Un enjeu pour les RH et les recruteurs


(23/07/2009) - par Miléna Nemec-Poncik

« Avec le débarquement des 'Digital Natives', le changement se fera avec ou sans l'approbation des directions générales », clame Carlos Diaz, PDG de Blue Kiwi. Selon lui, si le 'Digital native' ne trouve pas en interne les outils avec lesquels il a l'habitude de travailler, il ira de toute manière les chercher ailleurs.
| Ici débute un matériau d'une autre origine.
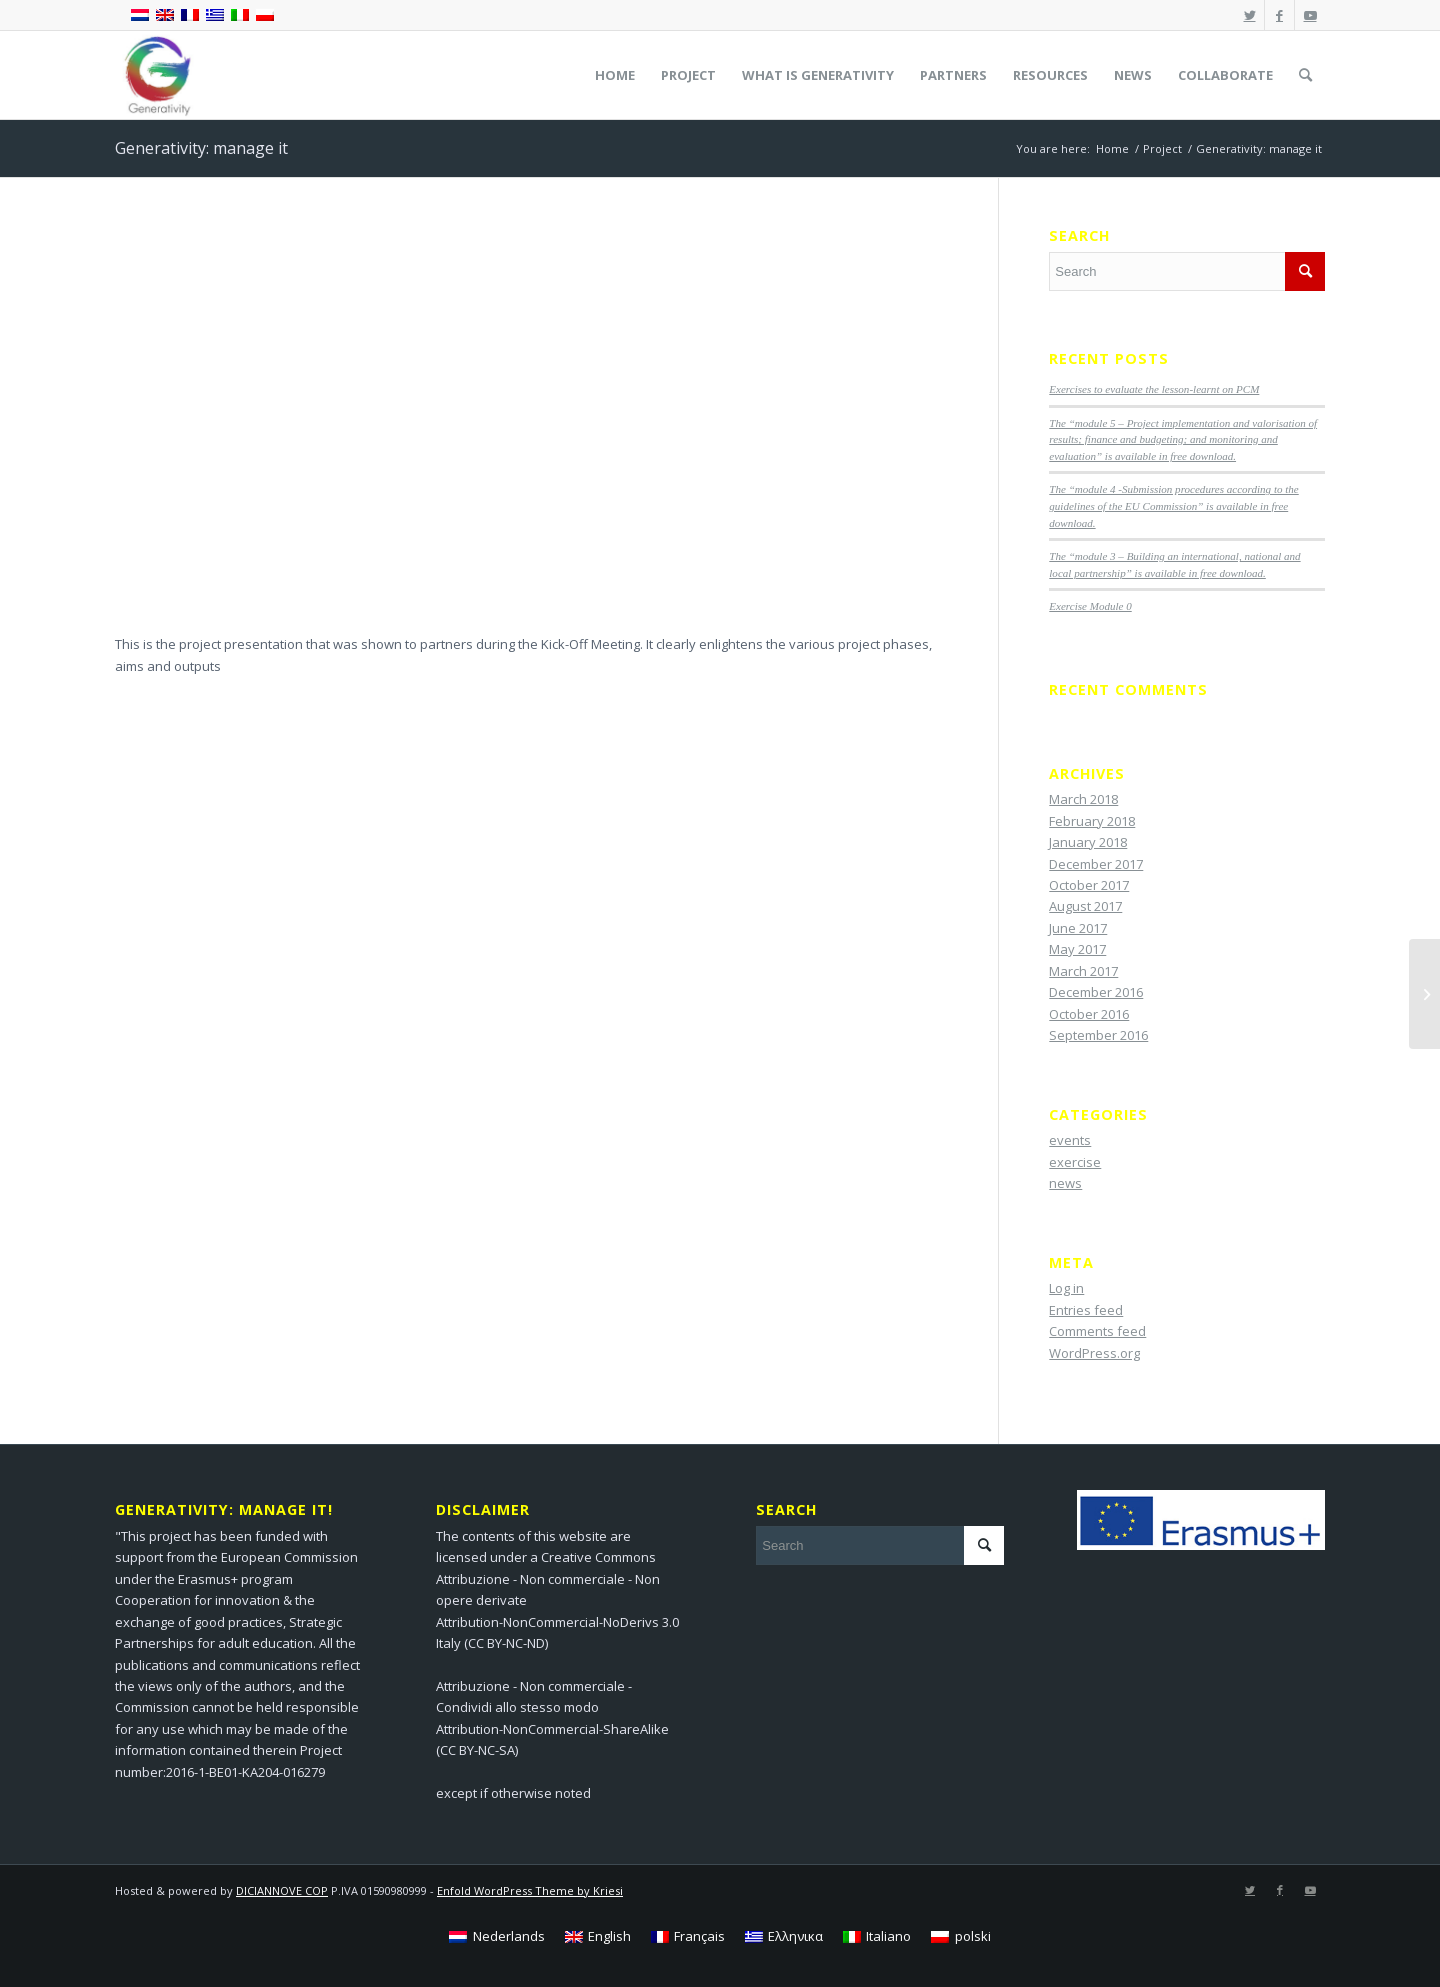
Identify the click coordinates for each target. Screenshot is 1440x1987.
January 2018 (1088, 842)
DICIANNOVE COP (282, 1890)
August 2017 (1085, 906)
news (1065, 1183)
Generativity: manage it (201, 148)
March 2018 (1083, 799)
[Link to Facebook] (1279, 15)
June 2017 (1078, 928)
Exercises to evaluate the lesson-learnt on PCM (1154, 389)
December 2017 (1096, 864)
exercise (1075, 1162)
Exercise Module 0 (1090, 606)
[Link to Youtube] (1310, 15)
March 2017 (1083, 971)
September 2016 (1098, 1035)
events (1070, 1140)
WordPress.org (1094, 1353)
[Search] (1305, 75)
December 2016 (1096, 992)
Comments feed (1097, 1331)
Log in (1066, 1288)
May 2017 (1077, 949)
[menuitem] (615, 75)
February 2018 (1092, 821)
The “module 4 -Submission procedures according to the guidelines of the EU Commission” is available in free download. (1173, 505)
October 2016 (1089, 1014)
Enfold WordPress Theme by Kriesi (530, 1890)
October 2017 (1089, 885)
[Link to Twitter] (1249, 15)
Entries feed (1086, 1310)
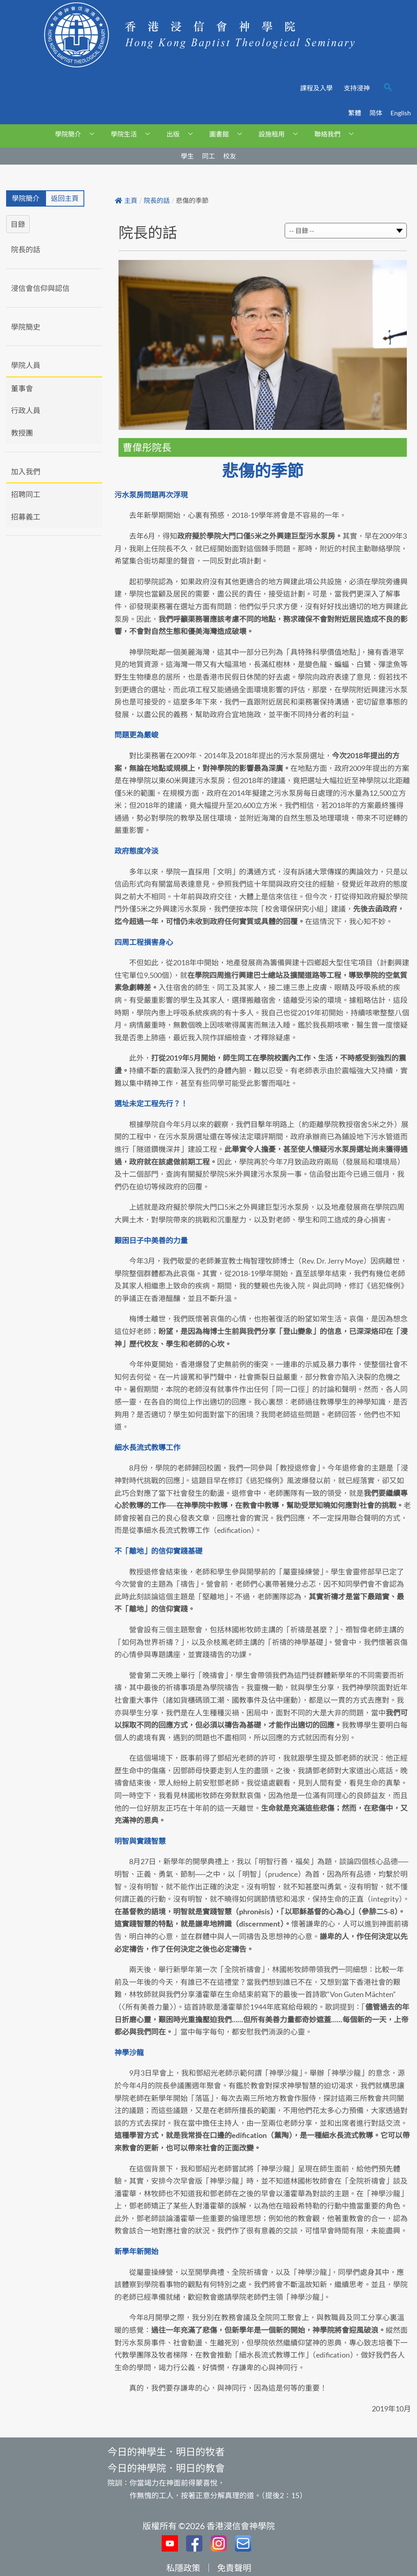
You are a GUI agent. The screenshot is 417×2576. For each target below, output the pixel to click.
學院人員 (25, 365)
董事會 (22, 388)
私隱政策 (183, 2568)
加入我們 (25, 471)
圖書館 (228, 134)
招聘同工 (25, 494)
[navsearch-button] (388, 88)
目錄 (18, 224)
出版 (183, 134)
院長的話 (25, 249)
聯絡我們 (337, 134)
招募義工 (25, 516)
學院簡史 (25, 326)
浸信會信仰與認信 (40, 288)
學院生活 (133, 134)
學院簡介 (77, 134)
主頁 (126, 201)
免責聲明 (234, 2568)
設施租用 (281, 134)
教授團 (22, 432)
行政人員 (25, 410)
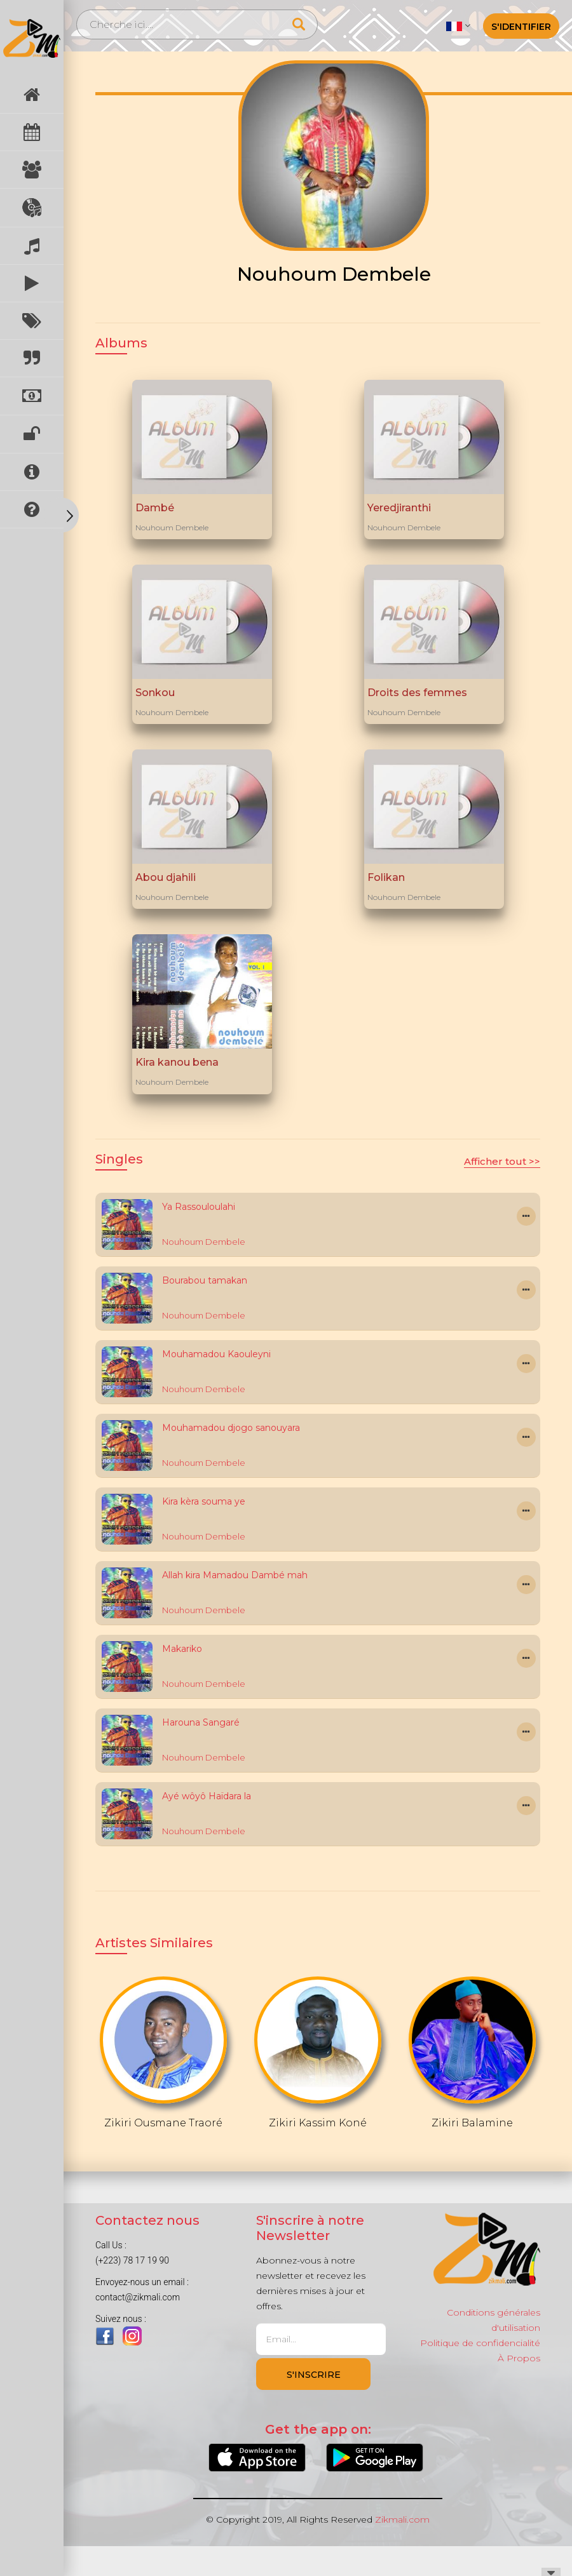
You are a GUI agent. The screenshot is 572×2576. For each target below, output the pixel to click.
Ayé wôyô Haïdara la (206, 1796)
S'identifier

Quitte à créer un wiki, ou un groupe sur Facebook pour travailler sur un projet. Et cette liberté d'action et de mentalité engendre des risques pour l'entreprise, comme la fuite de données ou les intrusions. Carlos Diaz prône ce message auprès des directions générales et informatiques : « si vous-mêmes n'êtes pas pratiquants, soyez au moins croyants... ce qui demande un peu de modestie de votre part, mais il en va de la sécurité du système informatique de l'entreprise», admet-il. D'ailleurs si seules 3 entreprises sur 10 s'intéressent aux réseaux sociaux selon une étude réalisée par Coleman Parkes Research, 75% d'entre elles admettent que si on leur ferme la porte, ils risquent d'entrer par la fenêtre.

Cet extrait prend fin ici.